Fidèle à sa promesse, Langlois l’écouta sans broncher mais avec un intérêt croissant :
— Incroyable ! exhala-t-il. Puis il se leva. Pourriez-vous répéter encore une fois cette conversation ? Mais moins vite, soyez gentille !
— Ça, c’est plus difficile ! Si je dois me souvenir de tout je dois aller vite !
Il sortit de son bureau et revint trois minutes plus tard accompagné d’un jeune homme d’environ vingt-cinq ans qu’il présenta :
— Voici Henri Vannier ! Comme vous pouvez le voir à la petite machine qu’il apporte, il est sténotypiste ! Aussi rapide que ceux de l’Assemblée nationale et il nous rend d’énormes services, puisque grâce à lui nous pouvons étudier tout à loisir les échanges verbaux les plus vifs. Installez-vous, Henri. Et quand vous serez prêt…
Le jeune homme posa son engin sur une table d’appoint, fit un sourire à Marie-Angéline qui le lui rendit et attendit la suite. Ce qui ne tarda pas… Plan-Crépin répéta à la même allure que précédemment le dialogue téléphonique et sans en varier d’un iota sous l’œil mi-amusé mi-admiratif de Langlois :
— J’ai de plus en plus envie de vous enlever à Mme de Sommières ! la félicita-t-il quand Vannier fut reparti ! Vous êtes une aide précieuse et le tandem Morosini-Vidal-Pellicorne a de la veine de vous avoir…
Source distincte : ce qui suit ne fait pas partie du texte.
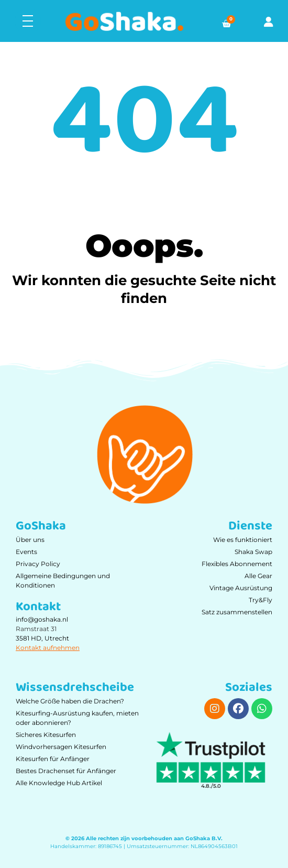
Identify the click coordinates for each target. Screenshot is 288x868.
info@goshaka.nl (42, 619)
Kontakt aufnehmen (48, 647)
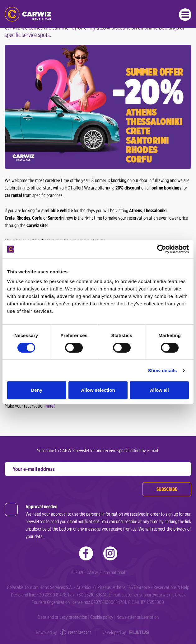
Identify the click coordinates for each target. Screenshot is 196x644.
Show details (162, 370)
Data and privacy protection (62, 617)
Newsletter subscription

— Puis-je poser une question ?
— Je crois que vous l’avez mérité.
— Comment se fait-il que Grindel soit à Paris ? Je croyais qu’il était assigné à résidence à Zurich sous la surveillance de la police !
L’instant de grâce était fini. Le visage de Langlois retrouva ses ombres :
— Je le croyais aussi ! Il a dû réussir à s’enfuir. Je ne vois pas d’autre explication. La police est plus que fiable en Suisse, composée de gens honnêtes et courageux qui se veulent serviteurs de la loi mais…
— Mais ?
— Peut-être leur manque-t-il la ruse et ce Grindel comme son complice m’ont l’air d’en avoir à revendre ! À propos où sont passés les « Frères de la Côte » ?
— Vous voulez dire Aldo et Adalbert ? répliqua Plan-Crépin en laissant fuser un petit rire. Ils seraient contents s’ils vous entendaient les associer à la ruse !
— Convenez avec moi qu’ils n’en manquent pas ! Vous non plus d’ailleurs !
— Je n’ai pas entendu. Quant à eux, ils ne vont pas tarder à revenir. Ils sont seulement allés à Venise où Aldo désirait régler quelques affaires avec Guy Buteau…
Elle se levait pour prendre congé. Il la retint :
— Encore un mot ! Les sacs que vous avez eus sous les yeux ? Pouvez-vous les décrire ?
— Des fourre-tout que l’on emporte en voyage. En toile de lin renforcée de cuir havane. D’une bonne maison d’ailleurs. Je dirais Lancel ou Vuitton… mais plutôt Lancel à cause du tissu.
— Assez grands pour contenir la collection Kledermann ?
— C’est à Aldo qu’il faudrait poser la question. Moi je ne l’ai jamais vue.
De ses deux mains elle indiqua approximativement les dimensions :
— À peu près cela ! Et à condition que l’on ait vidé les écrins et mis les pièces dans des sachets de peau. Ce qui leur sera dommageable s’ils sont plus ou moins entassés…
— Autre chose ! La collection Morosini ? Vous la connaissez celle-là ?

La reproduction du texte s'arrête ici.